▶ _Activity_
How many lines in the data that follows contain the word "agent"? Only that number is needed.

====== Dataset content ======

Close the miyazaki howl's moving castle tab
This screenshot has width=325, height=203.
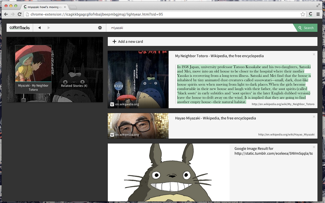pyautogui.click(x=65, y=7)
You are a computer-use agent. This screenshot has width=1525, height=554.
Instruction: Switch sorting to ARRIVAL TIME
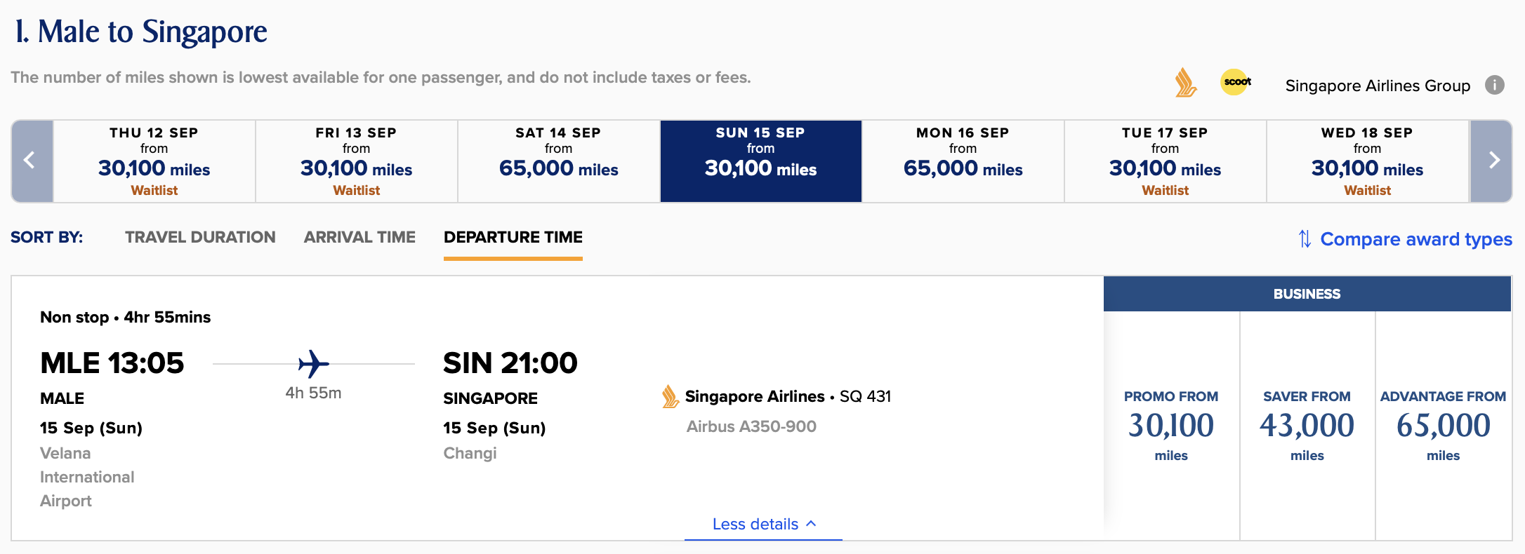pos(359,237)
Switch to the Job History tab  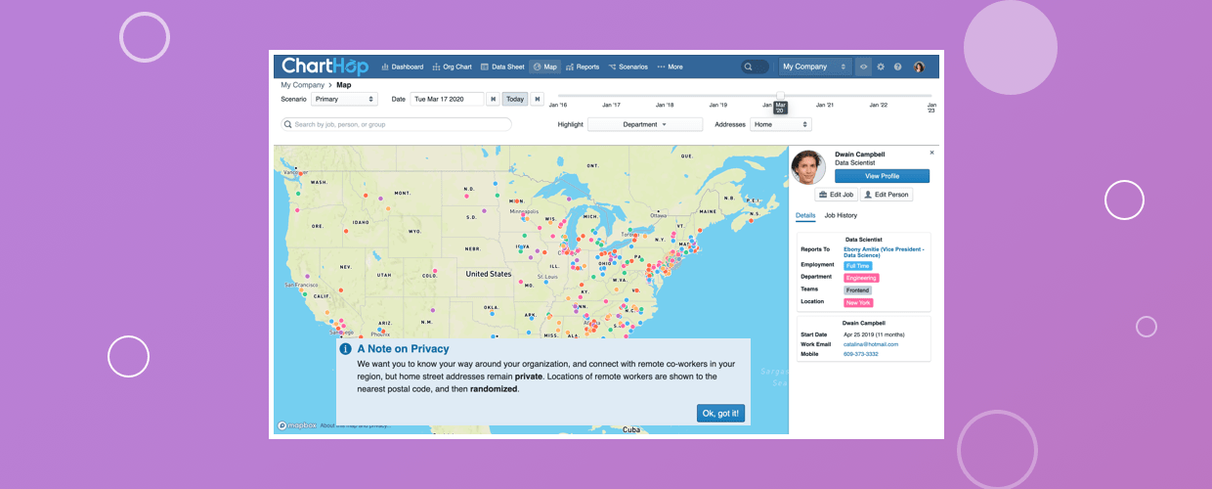coord(841,215)
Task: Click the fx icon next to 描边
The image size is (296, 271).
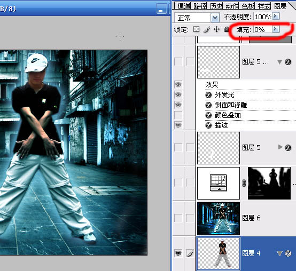Action: (208, 125)
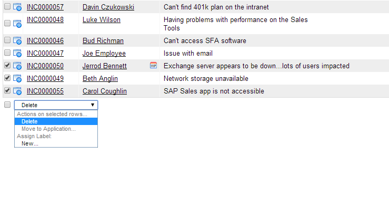Open the Bud Richman caller link
This screenshot has width=389, height=198.
(x=103, y=40)
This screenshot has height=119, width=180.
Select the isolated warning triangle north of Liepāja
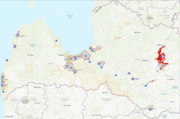[x=7, y=60]
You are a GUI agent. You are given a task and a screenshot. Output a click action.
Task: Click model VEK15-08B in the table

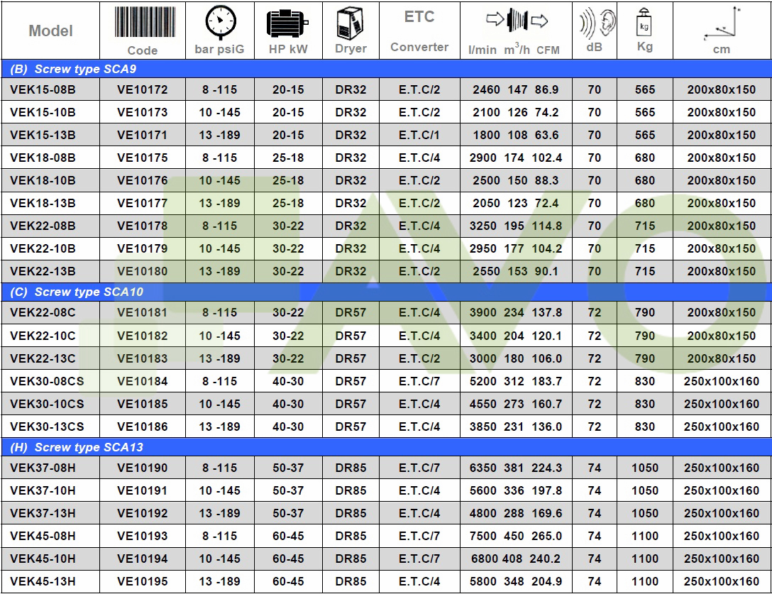43,90
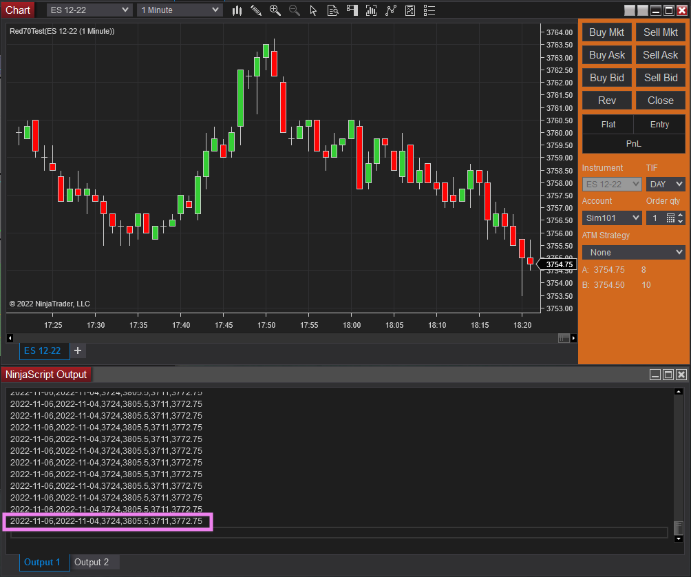The width and height of the screenshot is (691, 577).
Task: Open the order quantity calculator icon
Action: coord(670,218)
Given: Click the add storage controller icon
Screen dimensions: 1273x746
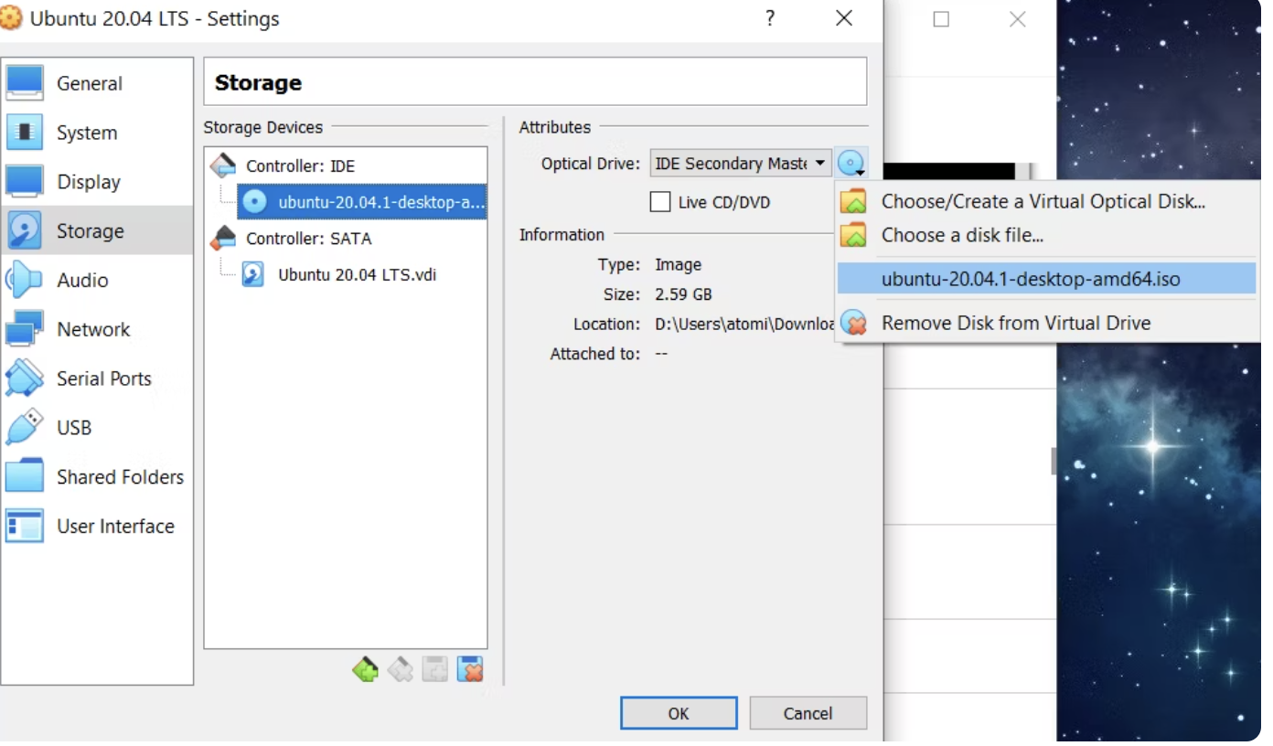Looking at the screenshot, I should coord(365,670).
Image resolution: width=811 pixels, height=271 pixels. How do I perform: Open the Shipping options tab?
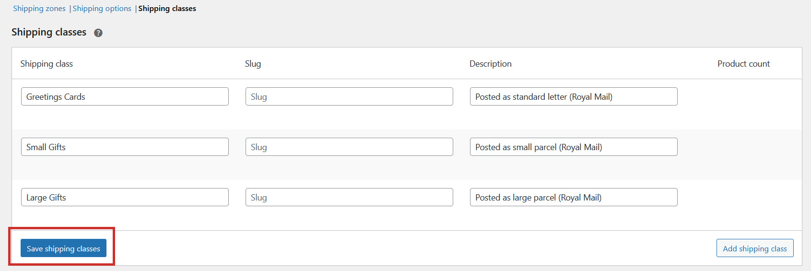click(102, 9)
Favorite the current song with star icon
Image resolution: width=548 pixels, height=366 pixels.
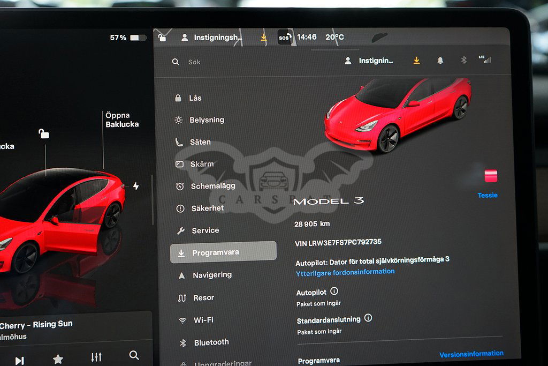(58, 359)
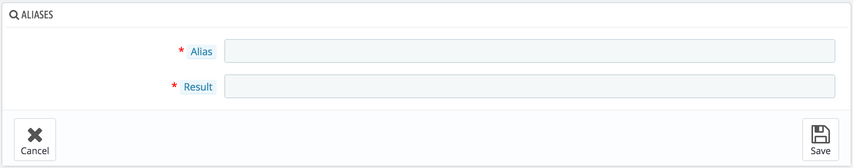The width and height of the screenshot is (853, 168).
Task: Click the red asterisk beside Alias label
Action: 181,50
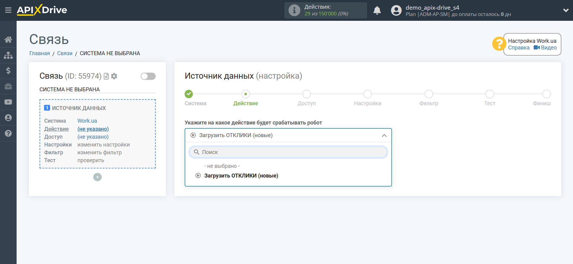The image size is (573, 264).
Task: Add a new block with the plus button
Action: pos(97,177)
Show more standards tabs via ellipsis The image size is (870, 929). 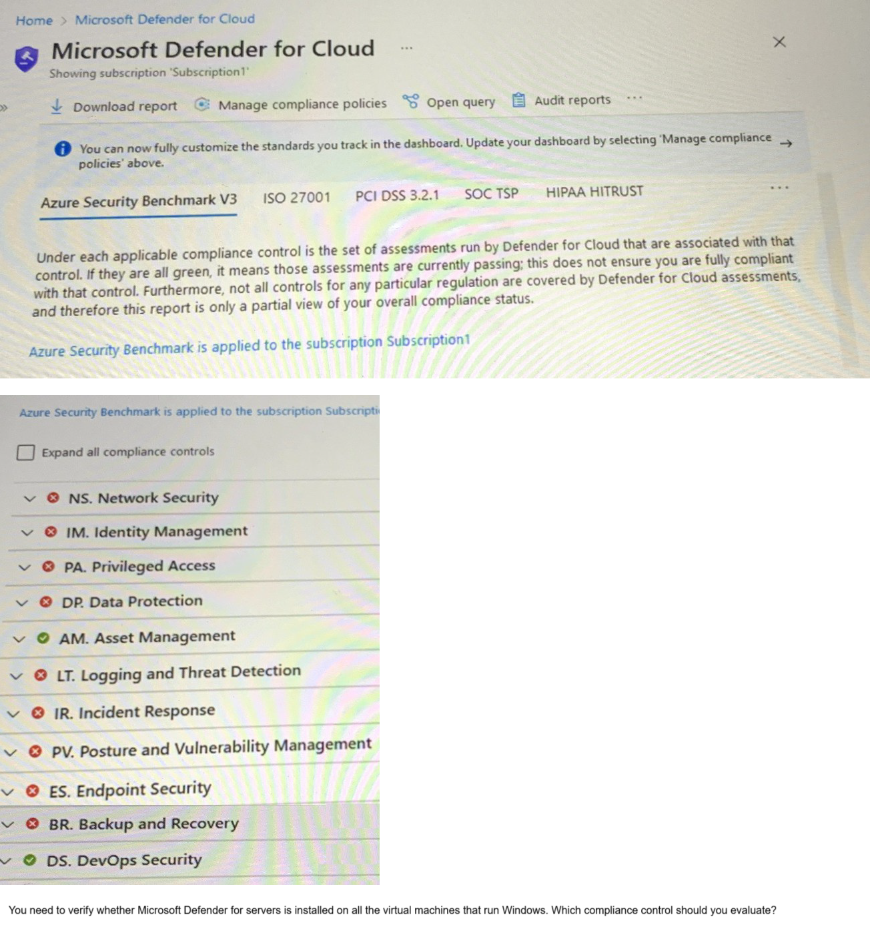pyautogui.click(x=779, y=188)
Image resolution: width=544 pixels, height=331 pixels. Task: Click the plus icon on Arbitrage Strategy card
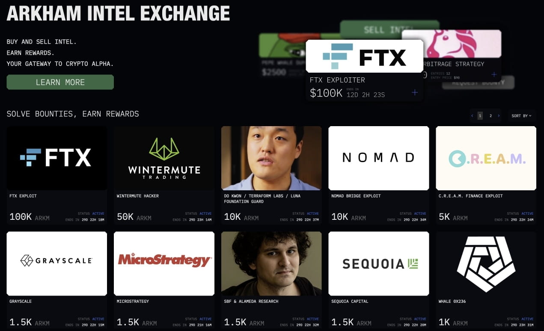point(494,74)
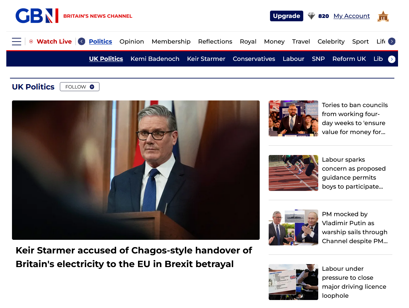The image size is (409, 308).
Task: Read the Tories four-day weeks headline
Action: click(355, 118)
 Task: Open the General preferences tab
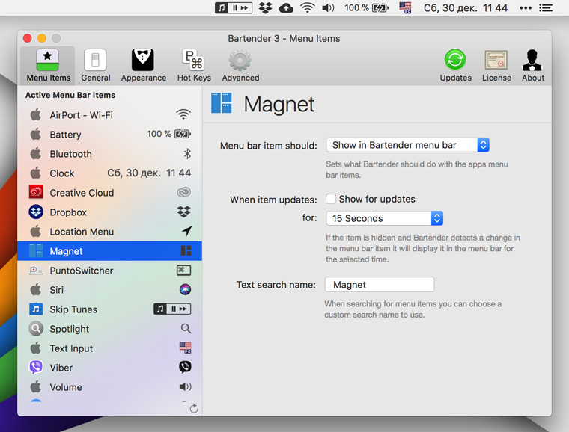point(95,66)
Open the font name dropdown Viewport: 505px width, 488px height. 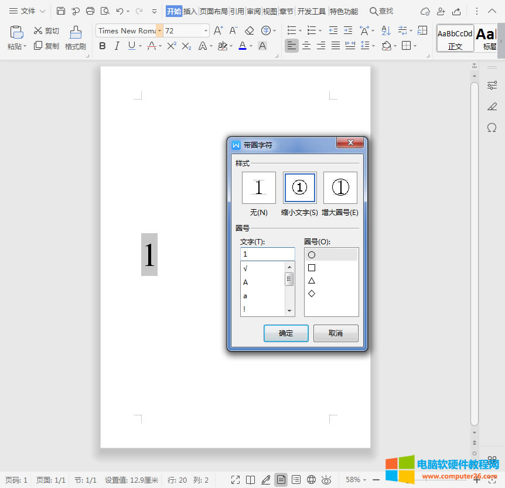159,30
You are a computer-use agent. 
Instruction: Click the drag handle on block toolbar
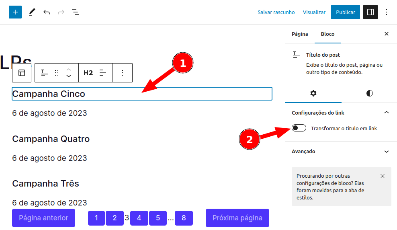pyautogui.click(x=57, y=73)
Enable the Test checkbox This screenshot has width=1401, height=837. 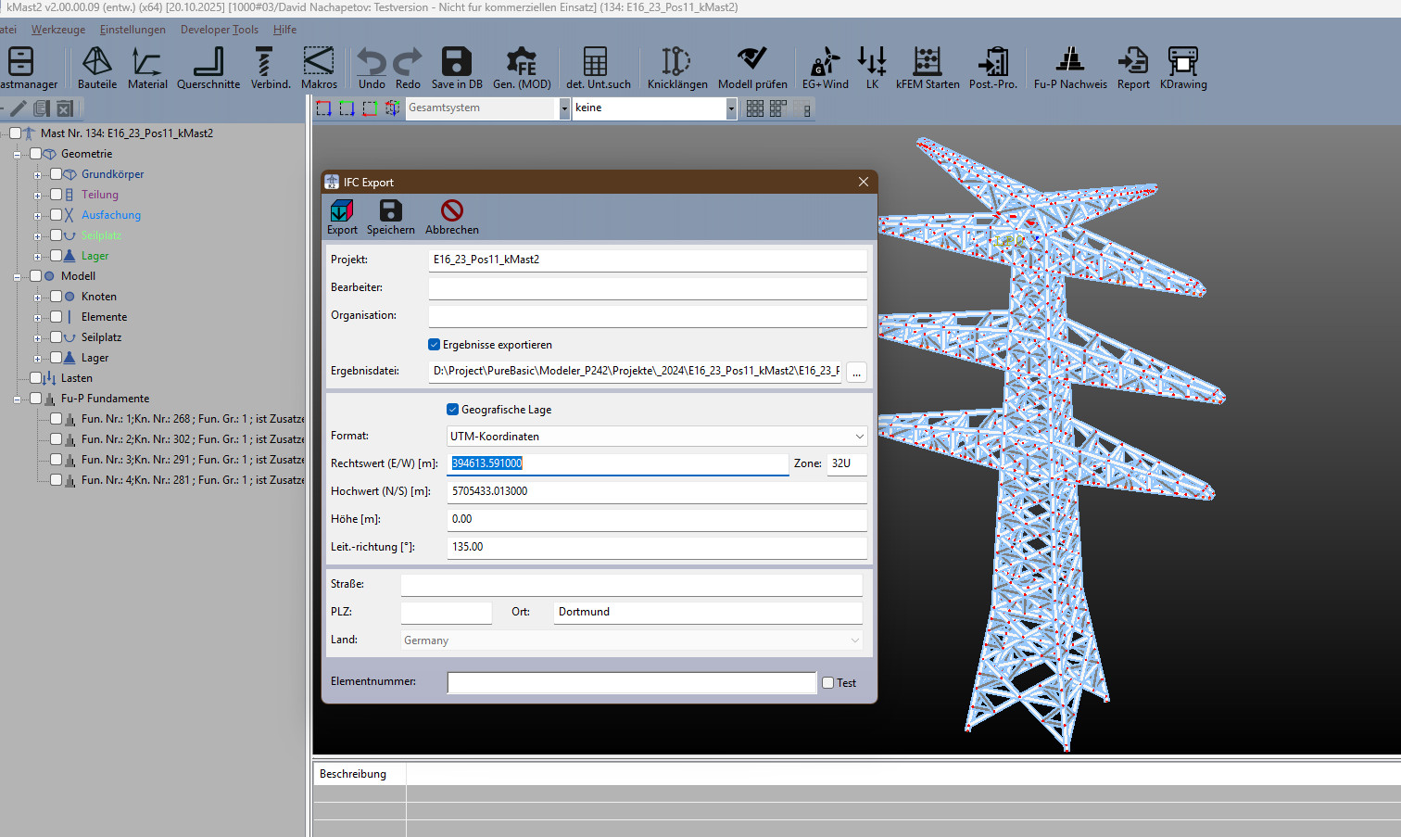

======

▶ _Output for this exercise_
3